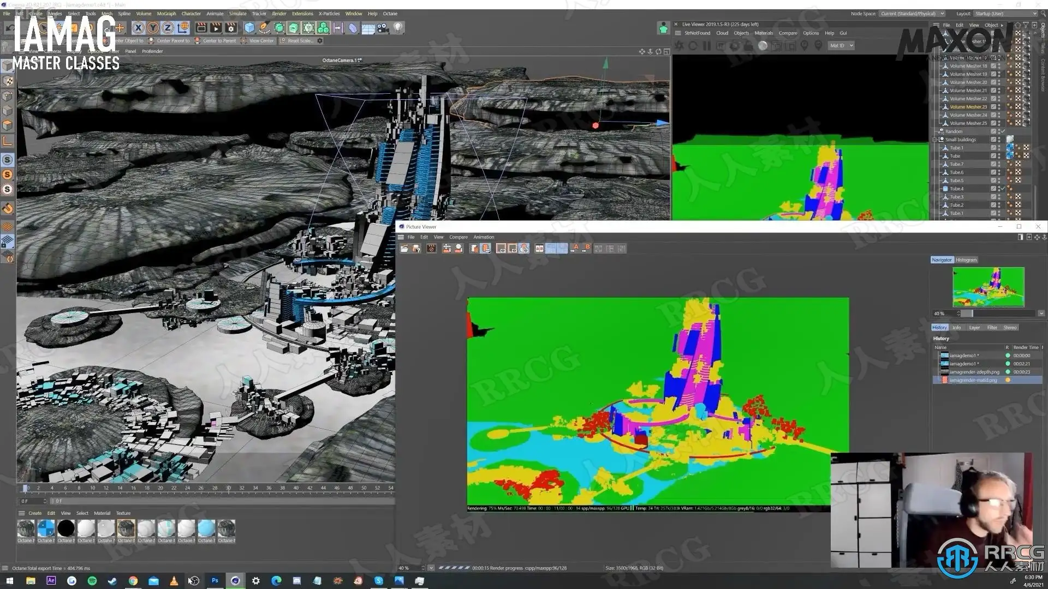This screenshot has height=589, width=1048.
Task: Switch to the Histogram tab
Action: click(966, 260)
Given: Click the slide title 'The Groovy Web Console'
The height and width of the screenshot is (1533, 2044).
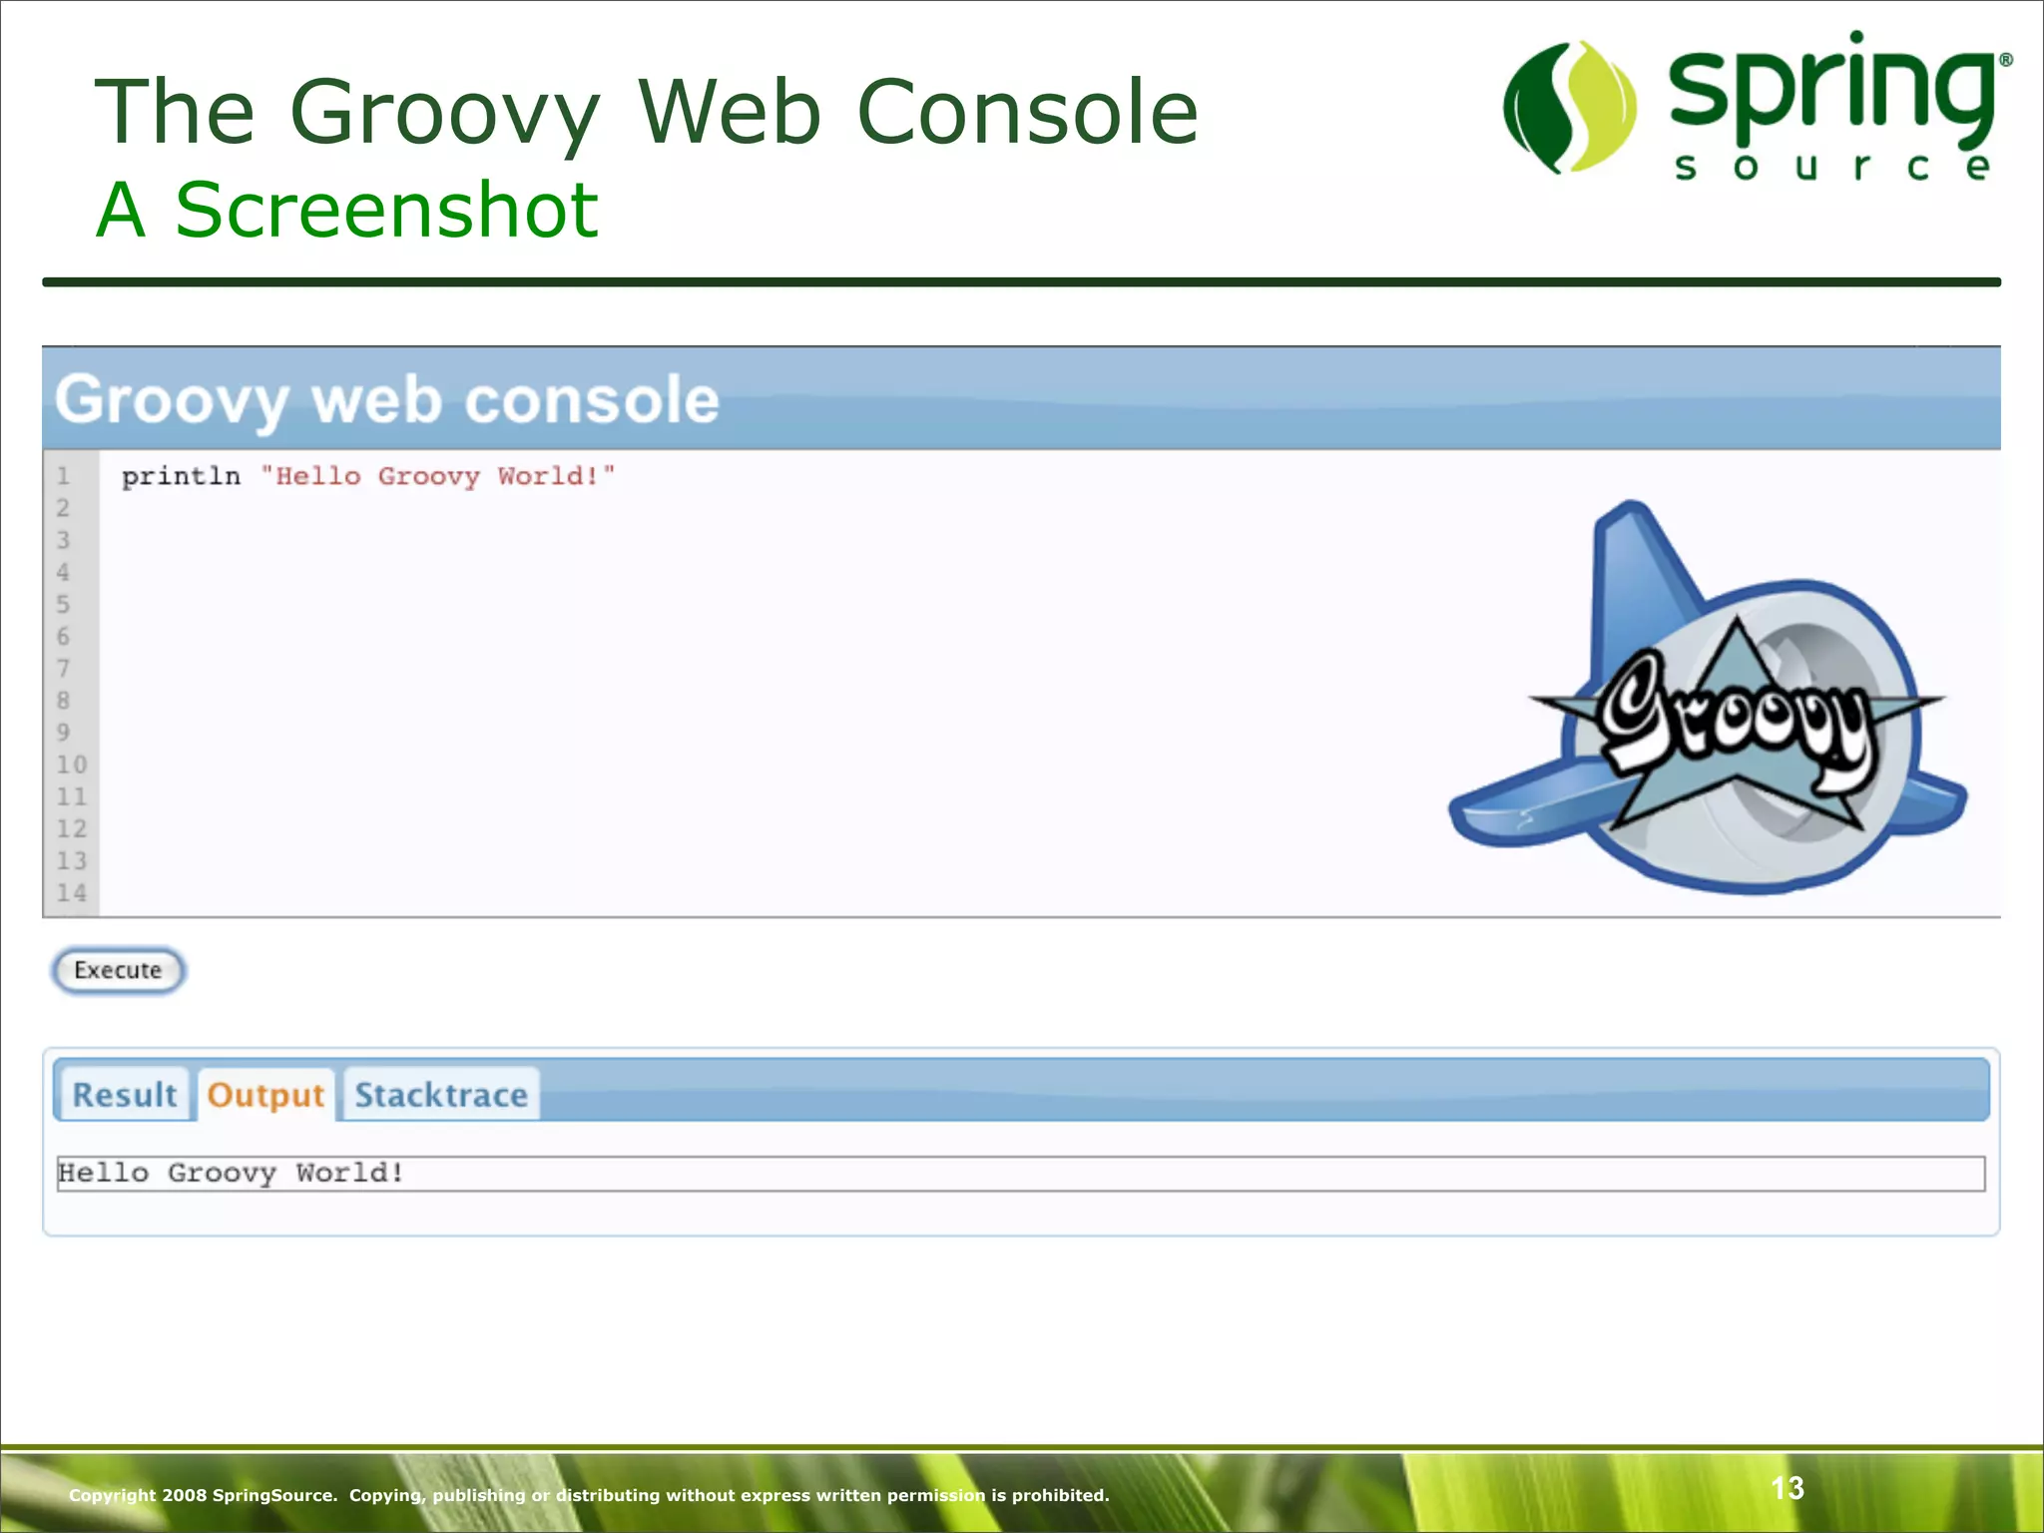Looking at the screenshot, I should click(645, 112).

▶ [TASK OBJECTIVE]: Retype precisely, and only, the lines from the one holding "Given: Click the" through the final line of the data above, with the pictures omitted.

▶ [TASK ANSWER]:
Given: Click the slide title 'The Groovy Web Console'
The height and width of the screenshot is (1533, 2044).
Looking at the screenshot, I should click(645, 112).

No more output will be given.